DATA TO USE START
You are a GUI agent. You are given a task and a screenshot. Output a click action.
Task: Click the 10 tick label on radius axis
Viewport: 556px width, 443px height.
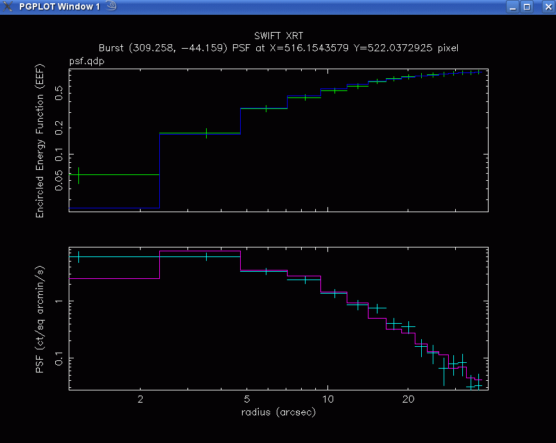click(x=327, y=400)
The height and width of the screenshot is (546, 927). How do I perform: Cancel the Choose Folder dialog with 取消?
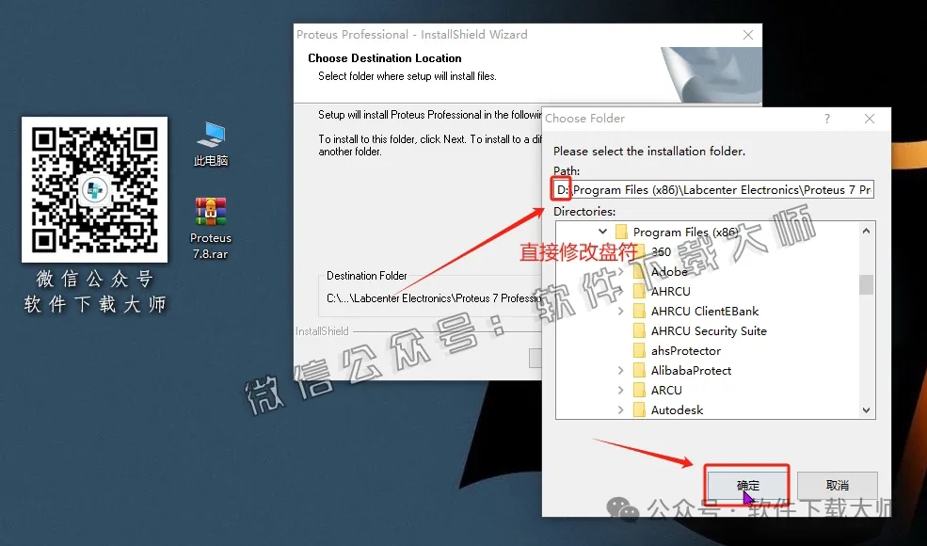point(837,483)

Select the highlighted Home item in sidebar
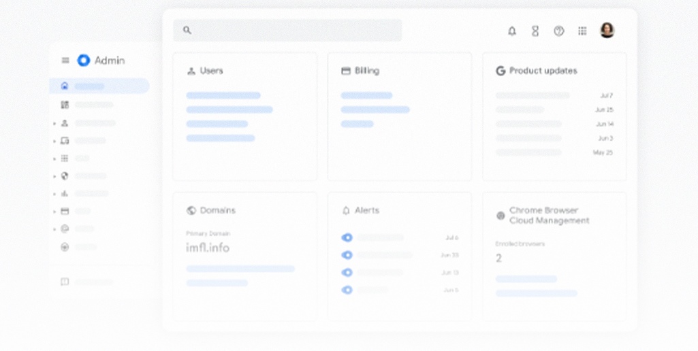[x=99, y=86]
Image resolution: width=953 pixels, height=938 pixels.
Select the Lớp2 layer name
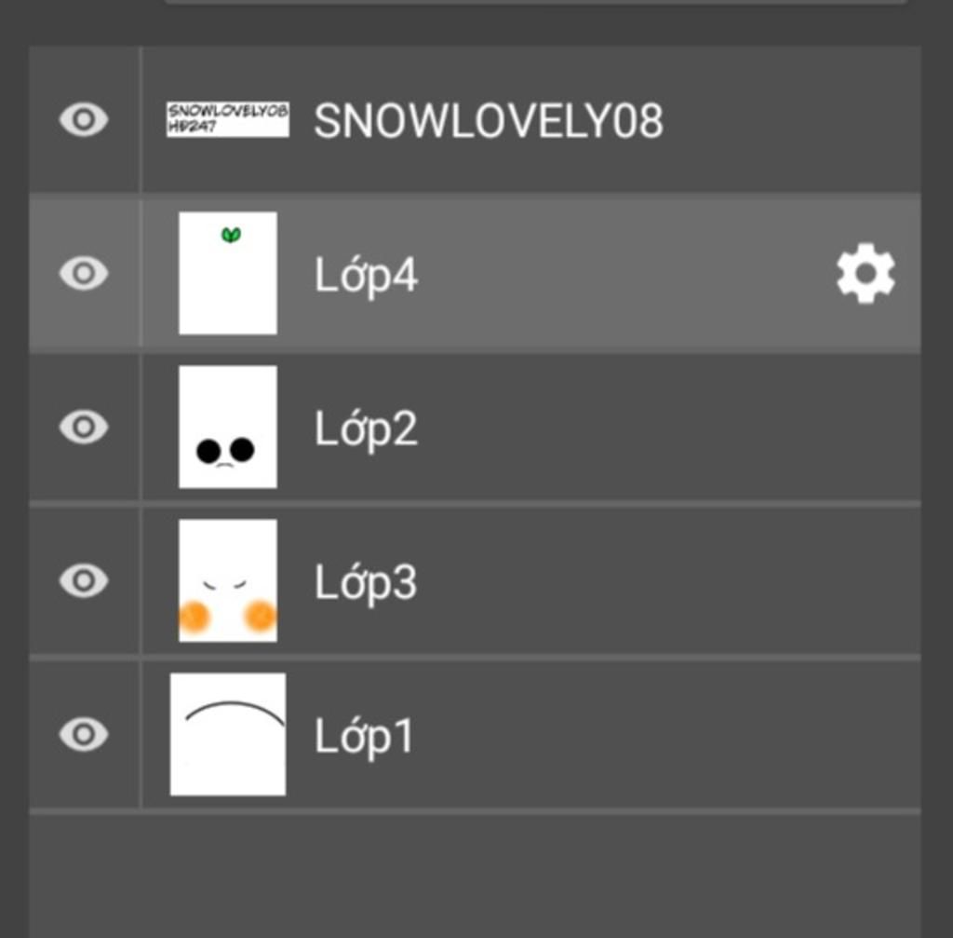point(366,429)
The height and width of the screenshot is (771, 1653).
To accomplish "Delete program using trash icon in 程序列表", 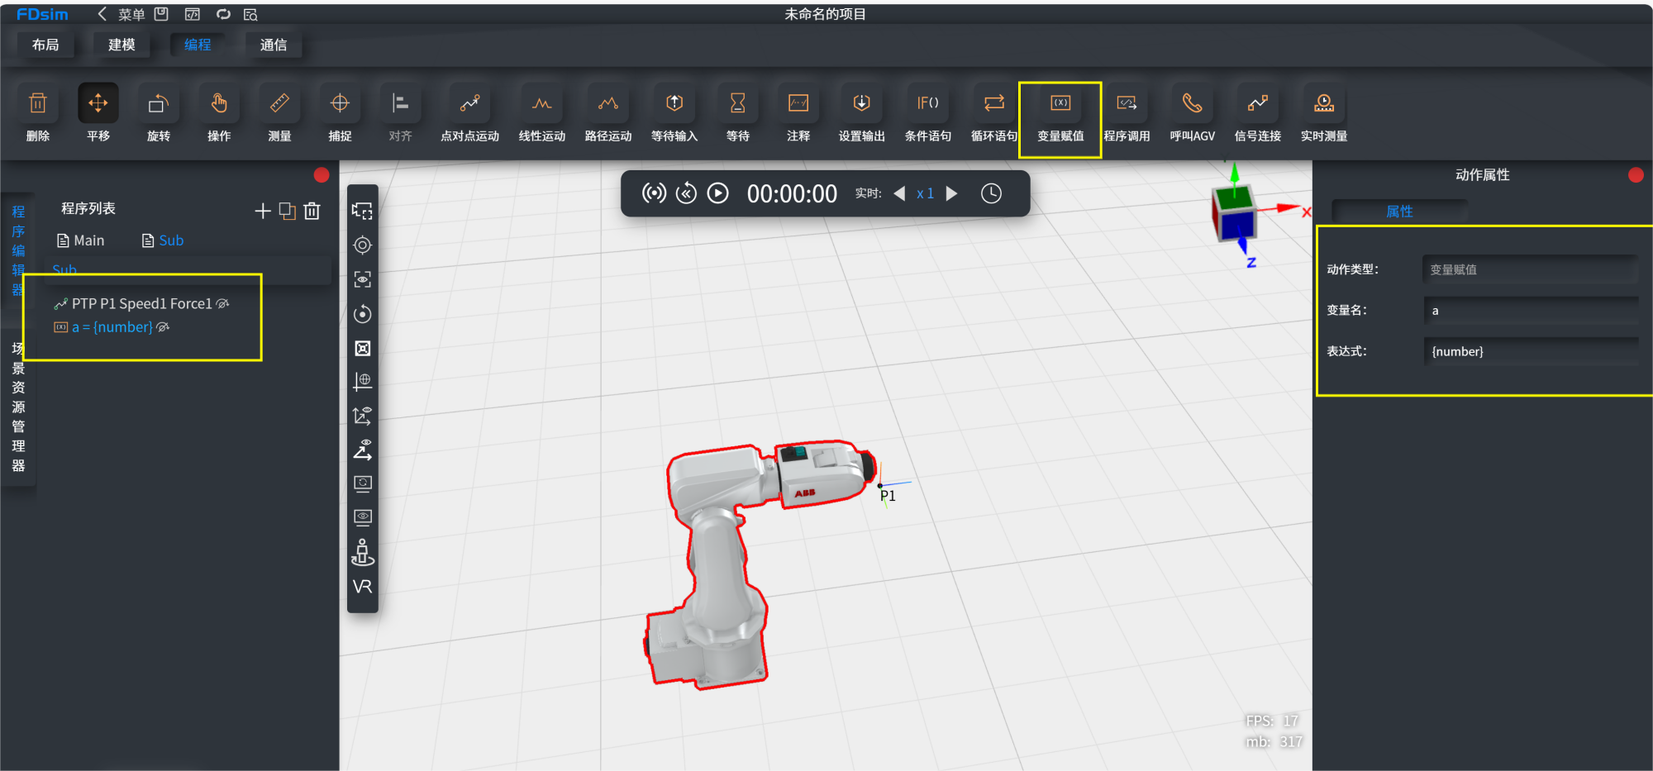I will pos(312,211).
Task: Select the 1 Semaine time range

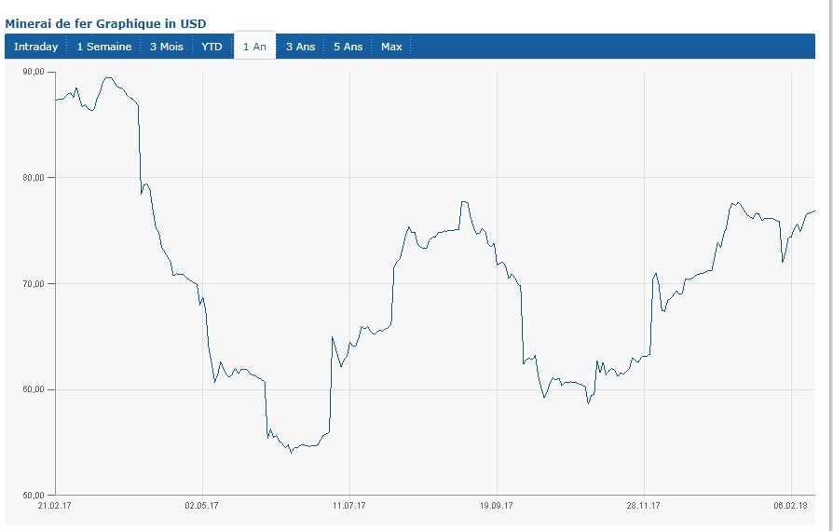Action: point(104,47)
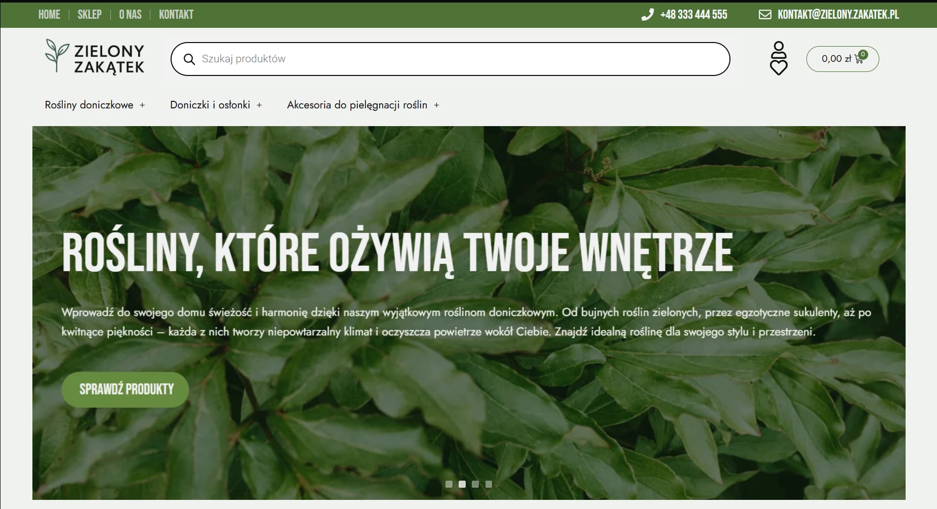Click the magnifier search icon
The height and width of the screenshot is (509, 937).
(189, 59)
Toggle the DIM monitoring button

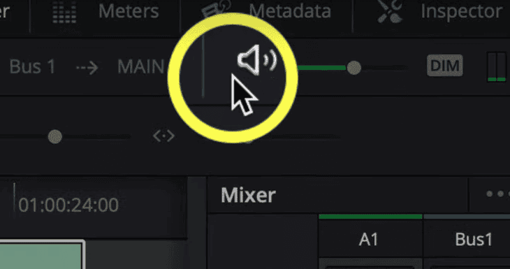point(444,66)
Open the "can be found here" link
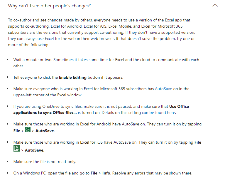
DATA TO USE END
#### YOUR TASK:
The copy should hold exactly the lines above from the one with "The height and width of the screenshot is (546, 927)." through the one with "Image resolution: width=953", both ends counted, and no pictures at all.

#### TASK RESULT:
The height and width of the screenshot is (546, 927). How do I perform: Cancel the Choose Folder dialog with 取消?
point(837,483)

Select the highlighted Home item in sidebar
[x=99, y=86]
Image resolution: width=953 pixels, height=938 pixels.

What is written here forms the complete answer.